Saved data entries
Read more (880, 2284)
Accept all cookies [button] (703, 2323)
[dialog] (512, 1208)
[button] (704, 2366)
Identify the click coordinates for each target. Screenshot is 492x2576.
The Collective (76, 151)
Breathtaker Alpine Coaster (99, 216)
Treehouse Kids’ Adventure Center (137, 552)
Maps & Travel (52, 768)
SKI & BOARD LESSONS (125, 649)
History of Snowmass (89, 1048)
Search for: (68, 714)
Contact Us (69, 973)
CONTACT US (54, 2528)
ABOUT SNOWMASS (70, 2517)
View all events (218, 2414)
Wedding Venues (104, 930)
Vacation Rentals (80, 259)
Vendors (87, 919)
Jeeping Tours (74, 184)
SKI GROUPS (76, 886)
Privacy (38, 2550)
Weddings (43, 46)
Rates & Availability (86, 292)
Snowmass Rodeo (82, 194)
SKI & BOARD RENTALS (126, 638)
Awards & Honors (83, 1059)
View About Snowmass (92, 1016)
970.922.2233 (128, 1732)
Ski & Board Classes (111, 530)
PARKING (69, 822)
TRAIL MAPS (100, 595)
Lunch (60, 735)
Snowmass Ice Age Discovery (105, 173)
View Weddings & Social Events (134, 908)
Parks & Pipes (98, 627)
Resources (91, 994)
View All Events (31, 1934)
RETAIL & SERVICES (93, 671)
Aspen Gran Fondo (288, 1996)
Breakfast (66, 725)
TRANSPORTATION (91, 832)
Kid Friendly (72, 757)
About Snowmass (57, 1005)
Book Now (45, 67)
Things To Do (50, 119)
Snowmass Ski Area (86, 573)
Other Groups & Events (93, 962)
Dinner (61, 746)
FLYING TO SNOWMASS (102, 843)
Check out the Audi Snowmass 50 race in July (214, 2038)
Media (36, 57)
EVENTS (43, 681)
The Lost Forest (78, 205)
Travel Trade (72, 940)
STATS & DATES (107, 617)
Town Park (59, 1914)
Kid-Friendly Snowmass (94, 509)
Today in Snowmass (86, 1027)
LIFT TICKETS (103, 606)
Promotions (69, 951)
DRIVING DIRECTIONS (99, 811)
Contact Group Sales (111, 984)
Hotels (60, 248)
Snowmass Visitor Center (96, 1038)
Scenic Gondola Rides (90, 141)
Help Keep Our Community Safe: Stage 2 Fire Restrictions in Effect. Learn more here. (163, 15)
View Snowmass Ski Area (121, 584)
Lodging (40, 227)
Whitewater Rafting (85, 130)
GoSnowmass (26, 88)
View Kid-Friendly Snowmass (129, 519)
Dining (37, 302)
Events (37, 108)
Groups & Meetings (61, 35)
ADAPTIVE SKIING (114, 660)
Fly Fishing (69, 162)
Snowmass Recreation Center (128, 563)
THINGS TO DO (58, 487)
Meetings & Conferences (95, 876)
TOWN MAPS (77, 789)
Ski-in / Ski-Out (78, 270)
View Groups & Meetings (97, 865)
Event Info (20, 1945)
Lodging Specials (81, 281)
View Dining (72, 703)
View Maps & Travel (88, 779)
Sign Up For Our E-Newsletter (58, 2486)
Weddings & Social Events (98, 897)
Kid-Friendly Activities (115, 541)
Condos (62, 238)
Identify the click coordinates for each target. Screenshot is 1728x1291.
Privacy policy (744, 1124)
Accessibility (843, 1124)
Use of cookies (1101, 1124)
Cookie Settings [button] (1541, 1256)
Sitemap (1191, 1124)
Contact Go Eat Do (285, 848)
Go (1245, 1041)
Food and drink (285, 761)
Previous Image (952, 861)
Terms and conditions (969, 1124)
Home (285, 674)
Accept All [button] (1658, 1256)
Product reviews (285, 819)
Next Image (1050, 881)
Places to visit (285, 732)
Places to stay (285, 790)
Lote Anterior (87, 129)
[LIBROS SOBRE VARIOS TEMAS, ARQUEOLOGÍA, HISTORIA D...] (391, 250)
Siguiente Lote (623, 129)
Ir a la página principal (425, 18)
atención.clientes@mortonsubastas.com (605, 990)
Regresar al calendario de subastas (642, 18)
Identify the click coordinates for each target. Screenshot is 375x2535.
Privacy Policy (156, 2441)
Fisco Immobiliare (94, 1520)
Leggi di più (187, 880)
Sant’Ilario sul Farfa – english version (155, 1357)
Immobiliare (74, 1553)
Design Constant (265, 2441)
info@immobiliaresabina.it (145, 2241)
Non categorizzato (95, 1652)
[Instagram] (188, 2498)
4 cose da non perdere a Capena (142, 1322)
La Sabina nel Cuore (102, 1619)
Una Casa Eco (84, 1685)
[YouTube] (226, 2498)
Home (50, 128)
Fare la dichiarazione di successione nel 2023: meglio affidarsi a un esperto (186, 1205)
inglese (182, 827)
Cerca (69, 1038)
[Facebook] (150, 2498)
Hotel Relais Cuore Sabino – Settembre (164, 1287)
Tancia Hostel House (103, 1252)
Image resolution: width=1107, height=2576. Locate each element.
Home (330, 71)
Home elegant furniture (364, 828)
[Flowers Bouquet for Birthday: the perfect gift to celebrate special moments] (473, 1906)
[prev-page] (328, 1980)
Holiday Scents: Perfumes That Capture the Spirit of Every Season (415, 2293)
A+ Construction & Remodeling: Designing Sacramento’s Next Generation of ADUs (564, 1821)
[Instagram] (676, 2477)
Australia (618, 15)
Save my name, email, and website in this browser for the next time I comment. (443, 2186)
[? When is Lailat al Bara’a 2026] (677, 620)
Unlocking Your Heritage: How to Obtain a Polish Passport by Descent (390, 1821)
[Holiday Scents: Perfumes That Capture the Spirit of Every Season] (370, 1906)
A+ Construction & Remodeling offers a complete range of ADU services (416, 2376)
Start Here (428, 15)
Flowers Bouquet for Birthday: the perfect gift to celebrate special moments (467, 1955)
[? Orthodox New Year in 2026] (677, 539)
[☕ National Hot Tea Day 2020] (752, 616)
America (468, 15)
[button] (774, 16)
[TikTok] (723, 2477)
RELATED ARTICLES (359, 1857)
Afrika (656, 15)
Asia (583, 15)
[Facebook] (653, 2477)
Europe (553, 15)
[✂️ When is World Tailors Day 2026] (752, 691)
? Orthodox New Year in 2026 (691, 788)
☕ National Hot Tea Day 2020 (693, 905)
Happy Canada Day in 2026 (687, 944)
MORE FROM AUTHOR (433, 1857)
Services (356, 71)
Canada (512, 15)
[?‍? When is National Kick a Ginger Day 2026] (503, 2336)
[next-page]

Problem
Each line of the records belongs in the answer, reproduced exactly.

Response box
Read more (880, 2284)
Accept all cookies [button] (703, 2323)
[dialog] (512, 1208)
[button] (704, 2366)
Identify the click coordinates for each target. Screenshot is 492x2576.
The Collective (76, 151)
Breathtaker Alpine Coaster (99, 216)
Treehouse Kids’ Adventure Center (137, 552)
Maps & Travel (52, 768)
SKI & BOARD LESSONS (125, 649)
History of Snowmass (89, 1048)
Search for: (68, 714)
Contact Us (69, 973)
CONTACT US (54, 2528)
ABOUT SNOWMASS (70, 2517)
View all events (218, 2414)
Wedding Venues (104, 930)
Vacation Rentals (80, 259)
Vendors (87, 919)
Jeeping Tours (74, 184)
SKI GROUPS (76, 886)
Privacy (38, 2550)
Weddings (43, 46)
Rates & Availability (86, 292)
Snowmass Rodeo (82, 194)
SKI & BOARD RENTALS (126, 638)
Awards & Honors (83, 1059)
View About Snowmass (92, 1016)
970.922.2233 (128, 1732)
Ski & Board Classes (111, 530)
PARKING (69, 822)
TRAIL MAPS (100, 595)
Lunch (60, 735)
Snowmass Ice Age Discovery (105, 173)
View Weddings & Social Events (134, 908)
Parks & Pipes (98, 627)
Resources (91, 994)
View All Events (31, 1934)
RETAIL & SERVICES (93, 671)
Aspen Gran Fondo (288, 1996)
Breakfast (66, 725)
TRANSPORTATION (91, 832)
Kid Friendly (72, 757)
About Snowmass (57, 1005)
Book Now (45, 67)
Things To Do (50, 119)
Snowmass Ski Area (86, 573)
Other Groups & Events (93, 962)
Dinner (61, 746)
FLYING TO SNOWMASS (102, 843)
Check out the Audi Snowmass 50 race in July (214, 2038)
Media (36, 57)
EVENTS (43, 681)
The Lost Forest (78, 205)
Travel Trade (72, 940)
STATS & DATES (107, 617)
Town Park (59, 1914)
Kid-Friendly Snowmass (94, 509)
Today in Snowmass (86, 1027)
LIFT TICKETS (103, 606)
Promotions (69, 951)
DRIVING DIRECTIONS (99, 811)
Contact Group Sales (111, 984)
Hotels (60, 248)
Snowmass Visitor Center (96, 1038)
Scenic Gondola Rides (90, 141)
Help Keep Our Community Safe: Stage 2 Fire Restrictions in Effect. Learn more here. (163, 15)
View Snowmass Ski Area (121, 584)
Lodging (40, 227)
Whitewater Rafting (85, 130)
GoSnowmass (26, 88)
View Kid-Friendly Snowmass (129, 519)
Dining (37, 302)
Events (37, 108)
Groups & Meetings (61, 35)
ADAPTIVE SKIING (114, 660)
Fly Fishing (69, 162)
Snowmass Recreation Center (128, 563)
THINGS TO DO (58, 487)
Meetings & Conferences (95, 876)
TOWN MAPS (77, 789)
Ski-in / Ski-Out (78, 270)
View Groups & Meetings (97, 865)
Event Info (20, 1945)
Lodging Specials (81, 281)
View Dining (72, 703)
View Maps & Travel (88, 779)
Sign Up For Our E-Newsletter (58, 2486)
Weddings & Social Events (98, 897)
Kid-Friendly Activities (115, 541)
Condos (62, 238)
Identify the click coordinates for each target. Screenshot is 1728x1291.
Privacy policy (744, 1124)
Accessibility (843, 1124)
Use of cookies (1101, 1124)
Cookie Settings [button] (1541, 1256)
Sitemap (1191, 1124)
Contact Go Eat Do (285, 848)
Go (1245, 1041)
Food and drink (285, 761)
Previous Image (952, 861)
Terms and conditions (969, 1124)
Home (285, 674)
Accept All [button] (1658, 1256)
Product reviews (285, 819)
Next Image (1050, 881)
Places to visit (285, 732)
Places to stay (285, 790)
Lote Anterior (87, 129)
[LIBROS SOBRE VARIOS TEMAS, ARQUEOLOGÍA, HISTORIA D...] (391, 250)
Siguiente Lote (623, 129)
Ir a la página principal (425, 18)
atención.clientes@mortonsubastas.com (605, 990)
Regresar al calendario de subastas (642, 18)
Identify the click coordinates for each target. Screenshot is 375x2535.
Privacy Policy (156, 2441)
Fisco Immobiliare (94, 1520)
Leggi di più (187, 880)
Sant’Ilario sul Farfa – english version (155, 1357)
Immobiliare (74, 1553)
Design Constant (265, 2441)
info@immobiliaresabina.it (145, 2241)
Non categorizzato (95, 1652)
[Instagram] (188, 2498)
4 cose da non perdere a Capena (142, 1322)
La Sabina nel Cuore (102, 1619)
Una Casa Eco (84, 1685)
[YouTube] (226, 2498)
Home (50, 128)
Fare la dichiarazione di successione nel 2023: meglio affidarsi a un esperto (186, 1205)
inglese (182, 827)
Cerca (69, 1038)
[Facebook] (150, 2498)
Hotel Relais Cuore Sabino – Settembre (164, 1287)
Tancia Hostel House (103, 1252)
Image resolution: width=1107, height=2576. Locate each element.
Home (330, 71)
Home elegant furniture (364, 828)
[Flowers Bouquet for Birthday: the perfect gift to celebrate special moments] (473, 1906)
[prev-page] (328, 1980)
Holiday Scents: Perfumes That Capture the Spirit of Every Season (415, 2293)
A+ Construction & Remodeling: Designing Sacramento’s Next Generation of ADUs (564, 1821)
[Instagram] (676, 2477)
Australia (618, 15)
Save my name, email, and website in this browser for the next time I comment. (443, 2186)
[? When is Lailat al Bara’a 2026] (677, 620)
Unlocking Your Heritage: How to Obtain a Polish Passport by Descent (390, 1821)
[Holiday Scents: Perfumes That Capture the Spirit of Every Season] (370, 1906)
A+ Construction & Remodeling offers a complete range of ADU services (416, 2376)
Start Here (428, 15)
Flowers Bouquet for Birthday: the perfect gift to celebrate special moments (467, 1955)
[? Orthodox New Year in 2026] (677, 539)
[☕ National Hot Tea Day 2020] (752, 616)
America (468, 15)
[button] (774, 16)
[TikTok] (723, 2477)
RELATED ARTICLES (359, 1857)
Afrika (656, 15)
Asia (583, 15)
[Facebook] (653, 2477)
Europe (553, 15)
[✂️ When is World Tailors Day 2026] (752, 691)
? Orthodox New Year in 2026 (691, 788)
☕ National Hot Tea Day 2020 (693, 905)
Happy Canada Day in 2026 (687, 944)
MORE FROM AUTHOR (433, 1857)
Services (356, 71)
Canada (512, 15)
[?‍? When is National Kick a Ginger Day 2026] (503, 2336)
[next-page]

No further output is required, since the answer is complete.